No domingo de manhã, tivemos uma sessão mais teórica, onde a La Salete nos falou sobre a criação de projetos e as fases que são necessárias para conseguir elaborar um. Seguiu-se a Eucaristia, presidida e sempre animada pelo P. Joaquim, onde tinha um coro fabuloso que o pode acompanhar. Terminamos com o almoço e com partilha de ideias, esperando ansiosamente pela próxima formação.
Foi sem dúvida uma experiência muito enriquecedora! Bem-haja a todos aqueles que nos podem proporcionar estes momentos.

Obrigada!

Rita Oliveira


segunda-feira, fevereiro 11, 2019

Jornal Ondjoyetu N.º 44

Saudações missionárias!

Apresentamos aqui a edição N.º 44 do jornal Ondjoyetu.
Para aceder ao jornal digital, clique, por favor, na imagem ao lado.

Esta edição constitui uma singela mas sentida homenagem à nossa co-fundadora e missionária Irmã Nancy, que em novembro rumou à sua terra natal, o México, para abraçar uma nova missão à qual foi chamada.
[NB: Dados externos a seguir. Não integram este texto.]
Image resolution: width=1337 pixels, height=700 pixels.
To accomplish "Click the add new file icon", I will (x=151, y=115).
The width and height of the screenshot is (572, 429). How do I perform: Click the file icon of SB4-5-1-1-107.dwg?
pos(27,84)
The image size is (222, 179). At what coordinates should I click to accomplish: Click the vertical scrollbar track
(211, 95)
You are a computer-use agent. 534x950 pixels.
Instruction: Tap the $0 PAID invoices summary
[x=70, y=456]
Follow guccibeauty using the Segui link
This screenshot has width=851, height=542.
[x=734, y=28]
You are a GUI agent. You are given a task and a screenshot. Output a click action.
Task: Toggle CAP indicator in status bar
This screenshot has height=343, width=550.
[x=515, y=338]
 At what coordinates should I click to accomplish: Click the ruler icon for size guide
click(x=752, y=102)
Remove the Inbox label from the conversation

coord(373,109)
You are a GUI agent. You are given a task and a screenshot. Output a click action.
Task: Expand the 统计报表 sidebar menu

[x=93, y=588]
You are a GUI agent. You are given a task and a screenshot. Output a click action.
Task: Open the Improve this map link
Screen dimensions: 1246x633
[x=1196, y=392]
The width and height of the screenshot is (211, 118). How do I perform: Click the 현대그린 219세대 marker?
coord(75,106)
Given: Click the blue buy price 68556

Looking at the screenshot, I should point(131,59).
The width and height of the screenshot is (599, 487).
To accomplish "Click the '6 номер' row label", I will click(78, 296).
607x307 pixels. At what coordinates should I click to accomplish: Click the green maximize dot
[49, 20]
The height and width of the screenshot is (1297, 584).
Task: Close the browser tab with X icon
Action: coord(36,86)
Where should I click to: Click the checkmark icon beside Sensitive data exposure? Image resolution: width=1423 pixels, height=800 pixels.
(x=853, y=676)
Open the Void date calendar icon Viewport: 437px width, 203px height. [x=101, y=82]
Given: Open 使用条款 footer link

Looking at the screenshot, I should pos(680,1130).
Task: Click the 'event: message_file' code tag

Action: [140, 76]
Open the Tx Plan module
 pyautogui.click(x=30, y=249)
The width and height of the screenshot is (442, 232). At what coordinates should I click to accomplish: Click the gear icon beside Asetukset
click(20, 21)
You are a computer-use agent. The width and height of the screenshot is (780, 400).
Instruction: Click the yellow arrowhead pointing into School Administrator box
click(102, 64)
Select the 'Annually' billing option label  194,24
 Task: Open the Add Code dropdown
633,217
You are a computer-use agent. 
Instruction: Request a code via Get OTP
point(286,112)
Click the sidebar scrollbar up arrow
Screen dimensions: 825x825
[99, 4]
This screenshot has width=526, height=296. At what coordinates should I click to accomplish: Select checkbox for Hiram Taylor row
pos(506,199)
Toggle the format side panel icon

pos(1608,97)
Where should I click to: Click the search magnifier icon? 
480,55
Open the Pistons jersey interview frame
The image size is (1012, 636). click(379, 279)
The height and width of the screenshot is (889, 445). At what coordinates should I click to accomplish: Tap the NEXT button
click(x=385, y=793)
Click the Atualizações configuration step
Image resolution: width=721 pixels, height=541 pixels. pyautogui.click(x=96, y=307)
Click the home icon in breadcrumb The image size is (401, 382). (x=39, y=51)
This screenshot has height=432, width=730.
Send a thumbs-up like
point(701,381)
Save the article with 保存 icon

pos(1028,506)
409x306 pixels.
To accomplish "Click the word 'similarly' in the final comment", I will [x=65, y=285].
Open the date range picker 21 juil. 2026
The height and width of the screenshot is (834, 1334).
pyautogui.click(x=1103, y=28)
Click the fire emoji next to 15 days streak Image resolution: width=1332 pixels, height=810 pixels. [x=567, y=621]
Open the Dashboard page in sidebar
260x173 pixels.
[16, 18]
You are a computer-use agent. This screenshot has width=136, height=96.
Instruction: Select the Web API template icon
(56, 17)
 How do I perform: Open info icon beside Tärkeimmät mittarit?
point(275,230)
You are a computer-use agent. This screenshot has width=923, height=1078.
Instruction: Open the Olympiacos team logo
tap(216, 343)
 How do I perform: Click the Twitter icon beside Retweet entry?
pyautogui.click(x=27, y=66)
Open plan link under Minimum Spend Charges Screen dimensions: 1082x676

O percurso de vida desta nossa mana contado na primeira pessoa, o Natal na Donga e outras notícias da Missão de S. José do Gungo, e dois testemunhos de missão, entre outros, é o que descobriremos nesta edição do nosso jornal.

A todos os nossos Mil & Tal Amigos, twapandula tchiwa. Muito obrigado.

sábado, fevereiro 02, 2019

Olha a notícia fresquinha! Venham ver, venham ver!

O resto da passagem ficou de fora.